→ **Problem to work on**
The word "Fund" marks the lines to find; copy every such line from the data below.

Pixel coordinate grounding data:

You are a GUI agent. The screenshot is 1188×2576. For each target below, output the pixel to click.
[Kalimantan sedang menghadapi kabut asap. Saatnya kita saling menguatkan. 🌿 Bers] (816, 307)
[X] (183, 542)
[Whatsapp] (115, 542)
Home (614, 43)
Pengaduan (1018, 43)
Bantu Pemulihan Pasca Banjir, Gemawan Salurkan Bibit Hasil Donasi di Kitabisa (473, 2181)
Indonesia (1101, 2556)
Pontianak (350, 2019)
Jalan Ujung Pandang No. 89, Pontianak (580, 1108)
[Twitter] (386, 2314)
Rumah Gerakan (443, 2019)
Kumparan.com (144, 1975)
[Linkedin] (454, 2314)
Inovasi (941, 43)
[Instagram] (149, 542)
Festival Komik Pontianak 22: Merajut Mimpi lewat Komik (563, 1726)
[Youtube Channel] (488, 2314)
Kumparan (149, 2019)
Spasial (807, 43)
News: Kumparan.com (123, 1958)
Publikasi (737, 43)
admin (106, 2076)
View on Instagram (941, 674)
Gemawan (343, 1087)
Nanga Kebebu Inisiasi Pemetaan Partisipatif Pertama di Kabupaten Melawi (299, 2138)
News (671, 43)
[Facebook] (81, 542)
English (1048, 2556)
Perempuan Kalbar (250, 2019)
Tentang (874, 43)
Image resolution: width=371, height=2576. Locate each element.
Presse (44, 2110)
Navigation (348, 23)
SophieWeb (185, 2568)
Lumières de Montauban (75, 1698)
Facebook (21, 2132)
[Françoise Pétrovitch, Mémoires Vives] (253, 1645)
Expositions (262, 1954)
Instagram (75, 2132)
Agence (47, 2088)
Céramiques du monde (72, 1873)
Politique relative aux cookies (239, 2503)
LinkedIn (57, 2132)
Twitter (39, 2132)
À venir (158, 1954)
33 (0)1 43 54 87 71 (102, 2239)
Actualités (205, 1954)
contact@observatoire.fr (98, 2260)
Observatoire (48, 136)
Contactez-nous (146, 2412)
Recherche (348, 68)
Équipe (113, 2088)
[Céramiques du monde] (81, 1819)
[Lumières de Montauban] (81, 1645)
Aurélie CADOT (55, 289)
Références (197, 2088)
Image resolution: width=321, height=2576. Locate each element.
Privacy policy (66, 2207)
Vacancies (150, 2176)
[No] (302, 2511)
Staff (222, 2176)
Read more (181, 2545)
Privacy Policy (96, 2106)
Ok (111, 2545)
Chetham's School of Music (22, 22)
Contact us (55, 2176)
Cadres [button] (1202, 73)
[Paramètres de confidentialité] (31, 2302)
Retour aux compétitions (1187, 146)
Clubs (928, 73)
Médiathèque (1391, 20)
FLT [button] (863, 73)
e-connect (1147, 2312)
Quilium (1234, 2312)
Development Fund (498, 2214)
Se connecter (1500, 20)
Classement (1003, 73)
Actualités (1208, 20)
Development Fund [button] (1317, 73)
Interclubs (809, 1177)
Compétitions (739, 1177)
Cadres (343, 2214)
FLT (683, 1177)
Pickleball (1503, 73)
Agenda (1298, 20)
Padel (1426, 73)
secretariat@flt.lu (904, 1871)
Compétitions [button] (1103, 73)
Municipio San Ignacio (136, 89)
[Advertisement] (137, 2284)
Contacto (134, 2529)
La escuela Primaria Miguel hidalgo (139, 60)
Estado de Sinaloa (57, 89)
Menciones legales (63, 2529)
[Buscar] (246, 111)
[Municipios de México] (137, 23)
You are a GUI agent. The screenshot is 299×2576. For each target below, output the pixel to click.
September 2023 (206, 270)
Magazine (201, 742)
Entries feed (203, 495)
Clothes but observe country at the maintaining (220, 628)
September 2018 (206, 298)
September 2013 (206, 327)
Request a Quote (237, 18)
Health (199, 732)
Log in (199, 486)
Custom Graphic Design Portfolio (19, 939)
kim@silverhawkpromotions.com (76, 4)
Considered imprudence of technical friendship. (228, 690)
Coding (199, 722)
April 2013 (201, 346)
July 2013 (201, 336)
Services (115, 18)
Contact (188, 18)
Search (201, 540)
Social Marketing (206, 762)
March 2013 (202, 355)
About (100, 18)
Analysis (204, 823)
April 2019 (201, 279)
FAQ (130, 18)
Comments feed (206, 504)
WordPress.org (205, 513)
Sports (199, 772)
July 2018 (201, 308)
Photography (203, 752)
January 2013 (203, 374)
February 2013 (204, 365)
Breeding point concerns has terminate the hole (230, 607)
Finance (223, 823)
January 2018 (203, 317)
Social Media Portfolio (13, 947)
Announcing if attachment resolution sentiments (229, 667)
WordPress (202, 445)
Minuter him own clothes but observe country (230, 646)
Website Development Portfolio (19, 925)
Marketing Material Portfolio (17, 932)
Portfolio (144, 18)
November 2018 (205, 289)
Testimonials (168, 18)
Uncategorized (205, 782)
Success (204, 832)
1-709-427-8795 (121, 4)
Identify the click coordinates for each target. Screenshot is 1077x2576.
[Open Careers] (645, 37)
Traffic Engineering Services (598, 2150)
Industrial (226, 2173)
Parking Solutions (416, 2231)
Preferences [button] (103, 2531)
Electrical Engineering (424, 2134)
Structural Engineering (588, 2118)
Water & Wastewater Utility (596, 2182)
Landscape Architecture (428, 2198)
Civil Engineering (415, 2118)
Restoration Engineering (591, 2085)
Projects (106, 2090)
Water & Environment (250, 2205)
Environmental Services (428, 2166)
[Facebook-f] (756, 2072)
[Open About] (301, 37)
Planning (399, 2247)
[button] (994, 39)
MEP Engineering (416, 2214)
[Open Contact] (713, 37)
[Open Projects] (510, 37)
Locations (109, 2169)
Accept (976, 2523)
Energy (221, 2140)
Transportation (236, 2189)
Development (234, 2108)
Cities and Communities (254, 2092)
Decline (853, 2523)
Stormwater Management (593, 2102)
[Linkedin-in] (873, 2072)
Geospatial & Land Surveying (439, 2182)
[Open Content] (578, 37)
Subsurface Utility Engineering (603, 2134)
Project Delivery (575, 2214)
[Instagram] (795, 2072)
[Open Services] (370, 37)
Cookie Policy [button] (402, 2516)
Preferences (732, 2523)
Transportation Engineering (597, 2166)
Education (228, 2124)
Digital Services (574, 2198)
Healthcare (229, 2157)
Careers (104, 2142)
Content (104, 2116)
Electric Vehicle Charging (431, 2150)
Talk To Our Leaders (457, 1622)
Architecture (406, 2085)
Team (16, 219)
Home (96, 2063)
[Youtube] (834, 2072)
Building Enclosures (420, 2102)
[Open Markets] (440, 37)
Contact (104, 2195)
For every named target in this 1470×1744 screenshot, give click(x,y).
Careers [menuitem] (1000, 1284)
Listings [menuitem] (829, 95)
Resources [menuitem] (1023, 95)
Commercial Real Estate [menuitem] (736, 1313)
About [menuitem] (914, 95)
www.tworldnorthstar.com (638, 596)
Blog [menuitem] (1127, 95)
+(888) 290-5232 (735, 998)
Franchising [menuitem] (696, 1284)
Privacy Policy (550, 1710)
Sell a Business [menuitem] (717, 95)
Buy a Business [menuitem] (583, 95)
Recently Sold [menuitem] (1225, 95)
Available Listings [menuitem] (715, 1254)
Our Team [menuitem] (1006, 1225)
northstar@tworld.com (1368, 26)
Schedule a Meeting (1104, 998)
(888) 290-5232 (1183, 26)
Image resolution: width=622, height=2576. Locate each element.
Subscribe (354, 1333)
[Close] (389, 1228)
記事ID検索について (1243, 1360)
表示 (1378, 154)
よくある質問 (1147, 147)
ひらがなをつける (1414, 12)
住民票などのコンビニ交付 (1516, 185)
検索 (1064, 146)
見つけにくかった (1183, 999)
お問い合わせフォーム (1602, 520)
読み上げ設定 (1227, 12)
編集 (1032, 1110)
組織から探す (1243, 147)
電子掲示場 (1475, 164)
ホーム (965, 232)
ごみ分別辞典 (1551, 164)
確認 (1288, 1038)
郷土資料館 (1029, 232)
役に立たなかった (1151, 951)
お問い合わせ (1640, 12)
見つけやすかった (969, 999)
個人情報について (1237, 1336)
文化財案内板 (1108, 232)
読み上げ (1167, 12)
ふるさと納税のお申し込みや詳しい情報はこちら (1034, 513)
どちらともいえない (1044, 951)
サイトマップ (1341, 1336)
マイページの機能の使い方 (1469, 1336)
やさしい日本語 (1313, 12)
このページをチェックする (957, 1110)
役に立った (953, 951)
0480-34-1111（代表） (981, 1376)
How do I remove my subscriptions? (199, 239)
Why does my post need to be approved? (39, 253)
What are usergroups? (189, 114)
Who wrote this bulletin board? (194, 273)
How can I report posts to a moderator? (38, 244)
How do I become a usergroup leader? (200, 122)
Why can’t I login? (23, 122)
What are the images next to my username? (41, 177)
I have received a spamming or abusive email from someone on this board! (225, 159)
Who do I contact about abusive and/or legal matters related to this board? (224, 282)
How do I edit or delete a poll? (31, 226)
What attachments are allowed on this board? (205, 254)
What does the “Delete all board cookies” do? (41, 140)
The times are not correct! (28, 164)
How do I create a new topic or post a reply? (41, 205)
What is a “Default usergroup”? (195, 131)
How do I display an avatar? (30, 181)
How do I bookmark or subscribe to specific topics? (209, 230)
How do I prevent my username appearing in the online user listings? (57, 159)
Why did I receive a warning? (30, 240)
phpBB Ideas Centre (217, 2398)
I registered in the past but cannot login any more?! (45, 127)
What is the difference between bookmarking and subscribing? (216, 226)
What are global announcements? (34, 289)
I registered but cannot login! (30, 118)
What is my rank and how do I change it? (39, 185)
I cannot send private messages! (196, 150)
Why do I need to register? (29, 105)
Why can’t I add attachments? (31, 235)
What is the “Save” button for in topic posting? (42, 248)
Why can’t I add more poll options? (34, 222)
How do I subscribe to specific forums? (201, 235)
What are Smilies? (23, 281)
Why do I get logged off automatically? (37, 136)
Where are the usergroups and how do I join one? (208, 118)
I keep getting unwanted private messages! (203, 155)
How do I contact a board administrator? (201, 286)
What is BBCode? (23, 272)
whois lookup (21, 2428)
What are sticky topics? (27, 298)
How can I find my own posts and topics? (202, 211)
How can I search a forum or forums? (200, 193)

→ **Final answer**
Development Fund (498, 2214)
Development Fund [button] (1317, 73)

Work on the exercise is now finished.